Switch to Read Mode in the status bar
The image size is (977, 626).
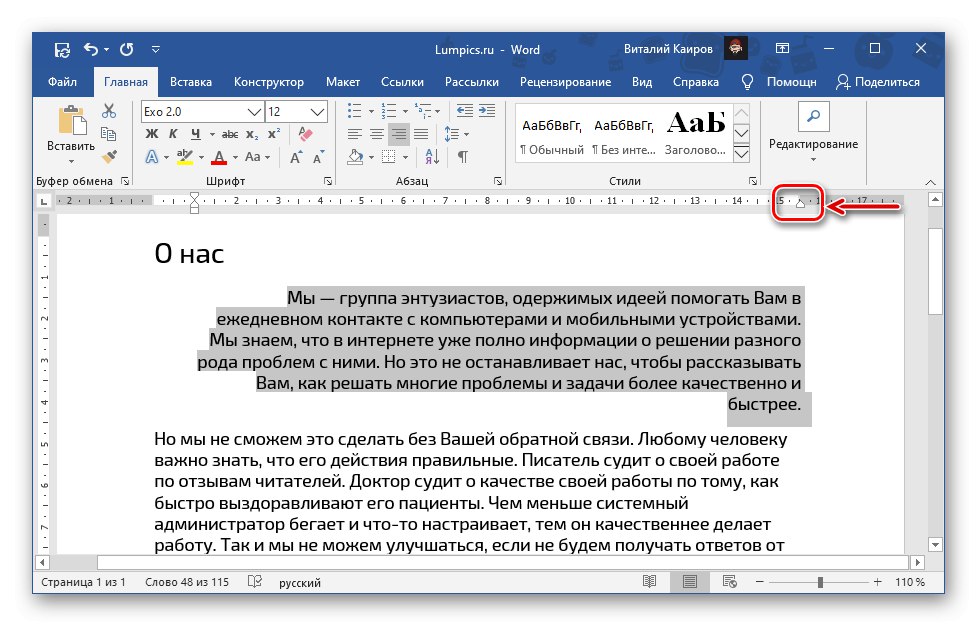click(649, 581)
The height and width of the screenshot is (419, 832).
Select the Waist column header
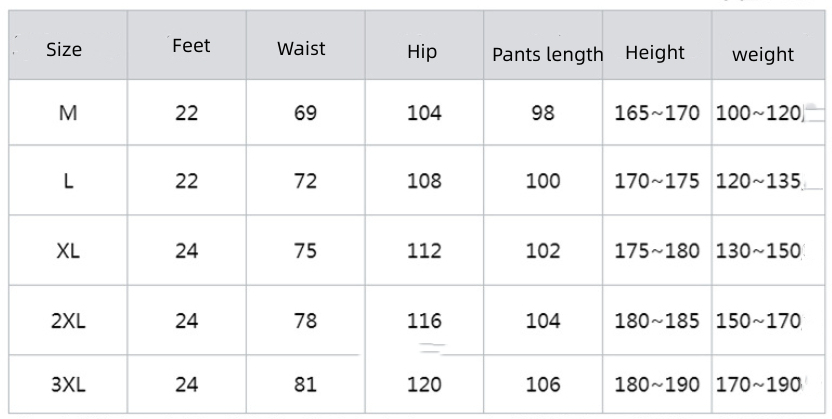click(x=301, y=48)
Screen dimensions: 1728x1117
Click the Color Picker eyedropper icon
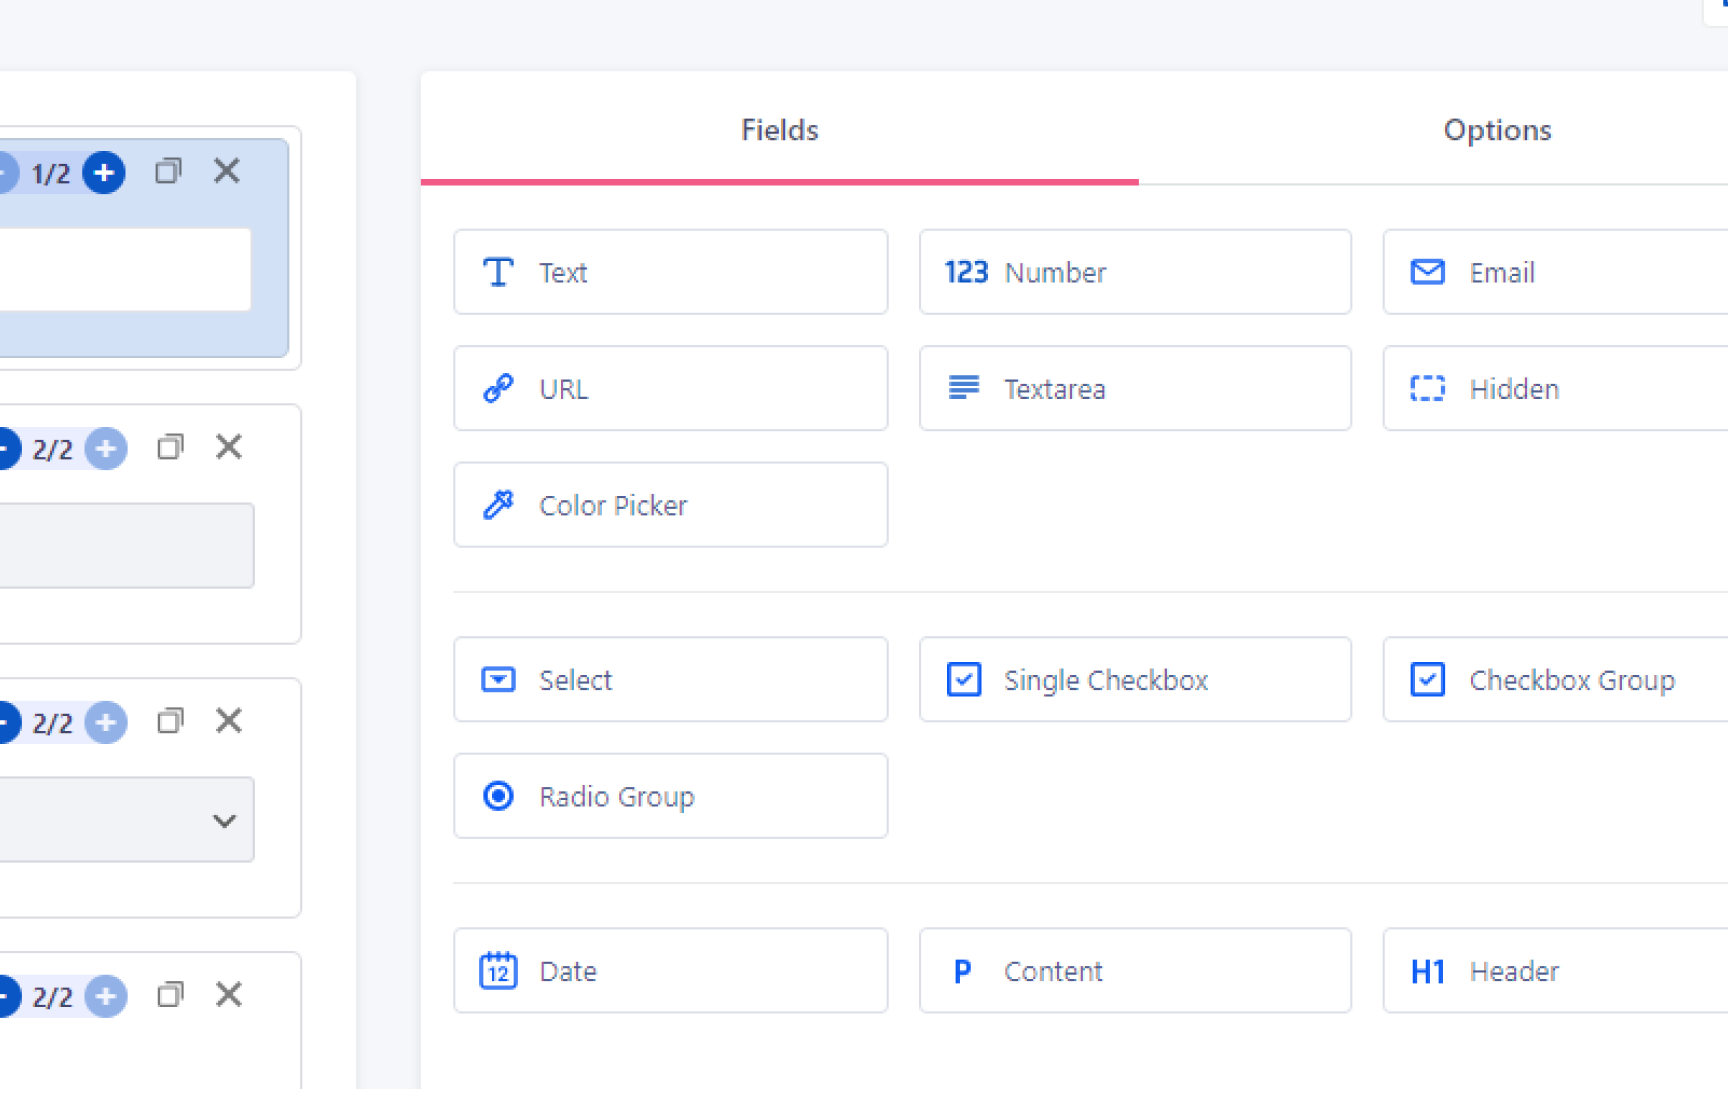point(498,505)
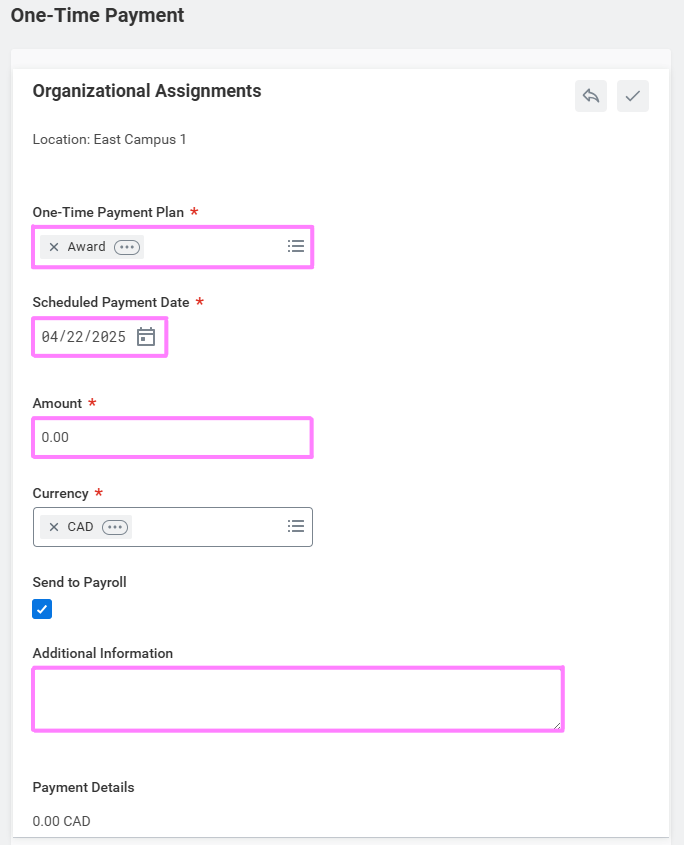The image size is (684, 845).
Task: Open the Currency prompt list icon
Action: (x=296, y=526)
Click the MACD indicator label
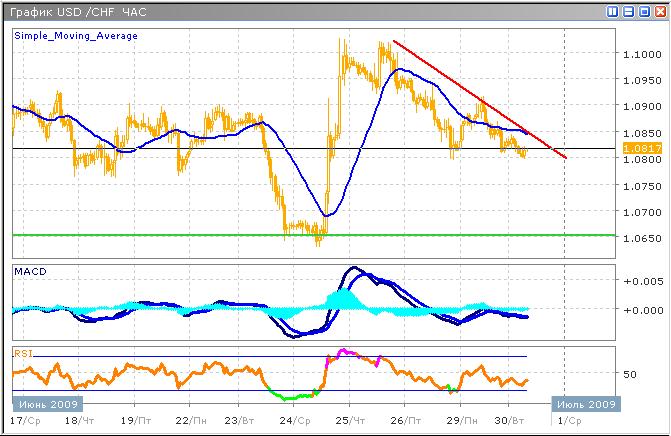The width and height of the screenshot is (671, 436). (30, 271)
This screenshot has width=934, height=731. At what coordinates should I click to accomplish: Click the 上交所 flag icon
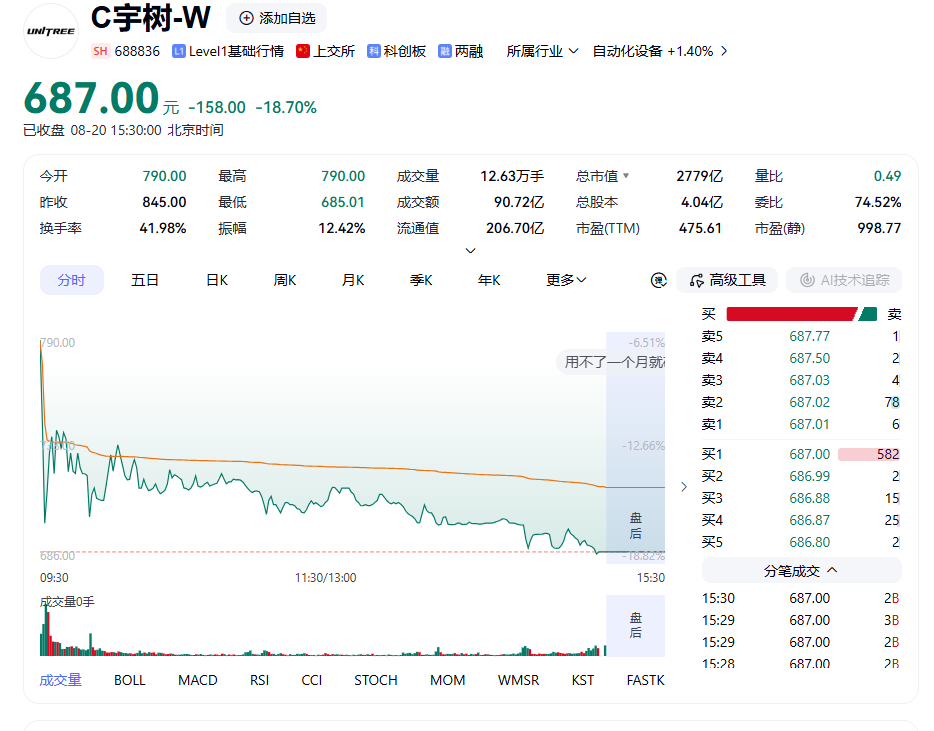(x=303, y=51)
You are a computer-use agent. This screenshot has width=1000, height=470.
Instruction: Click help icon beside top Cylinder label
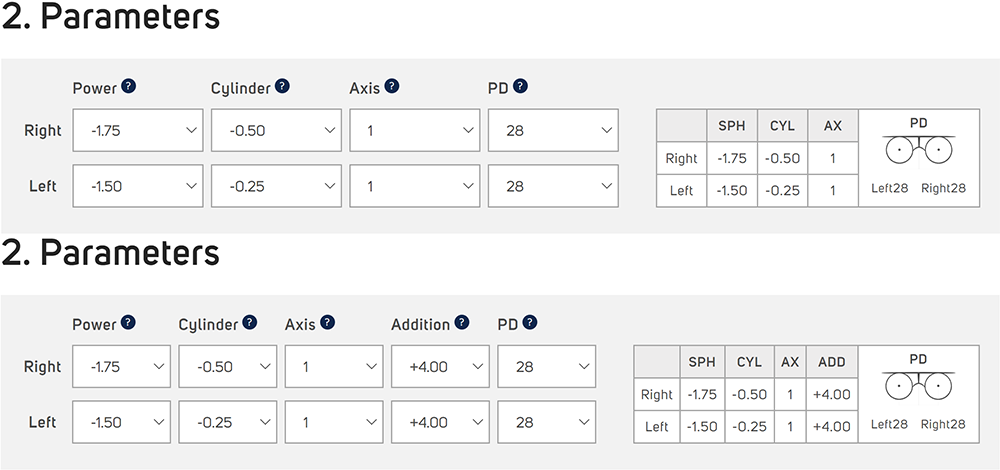pyautogui.click(x=283, y=87)
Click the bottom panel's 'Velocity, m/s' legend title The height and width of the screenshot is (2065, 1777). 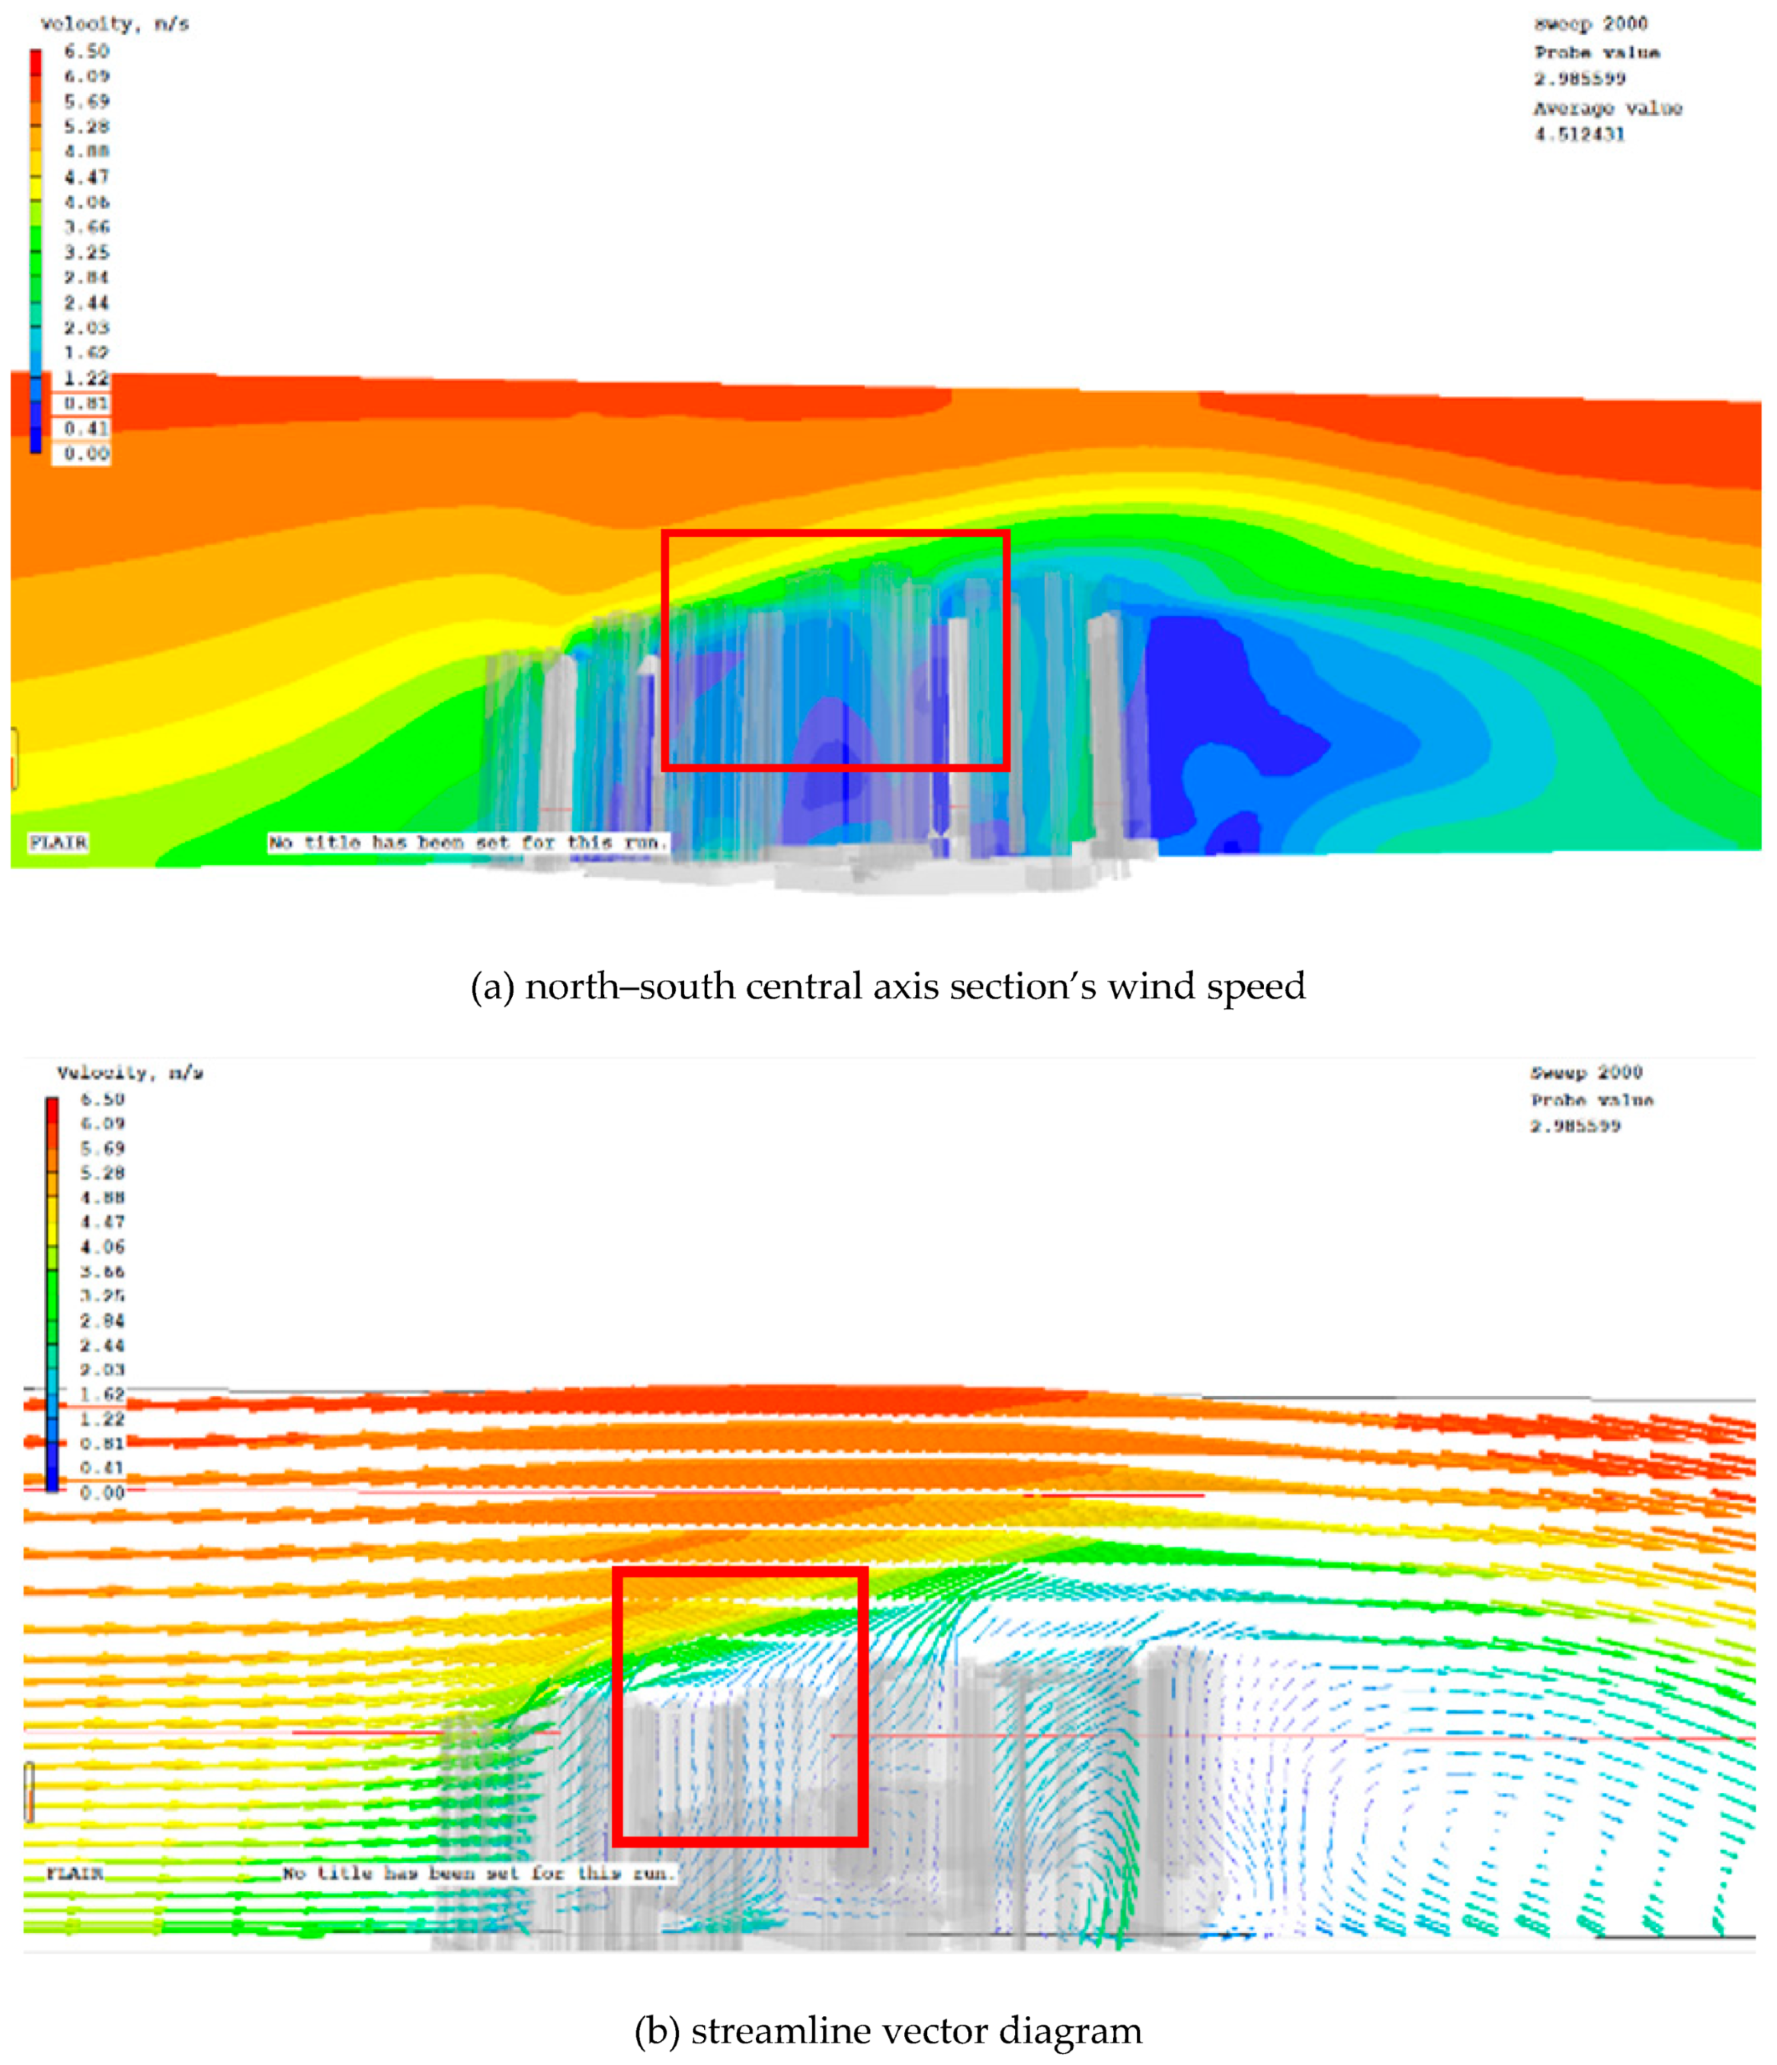(130, 1073)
- - - - - - -
**WHAT THE EXERCISE ASKS:**
The stretch above running from the line with "The image size is (977, 626)." through the line with "You are a computer-use" is all you should copy, exactly, leaving out the pictures.

**RESULT:**
The image size is (977, 626).
click(649, 581)
The height and width of the screenshot is (419, 832).
Select the Waist column header
click(x=301, y=48)
Screen dimensions: 1728x1117
Click the Color Picker eyedropper icon
point(498,505)
The image size is (684, 845).
Task: Open the Currency prompt list icon
Action: (x=296, y=526)
Click the MACD indicator label
The width and height of the screenshot is (671, 436). (30, 271)
This screenshot has width=934, height=731. At what coordinates should I click to accomplish: Click the 上交所 flag icon
(x=303, y=51)
You are a computer-use agent. This screenshot has width=1000, height=470.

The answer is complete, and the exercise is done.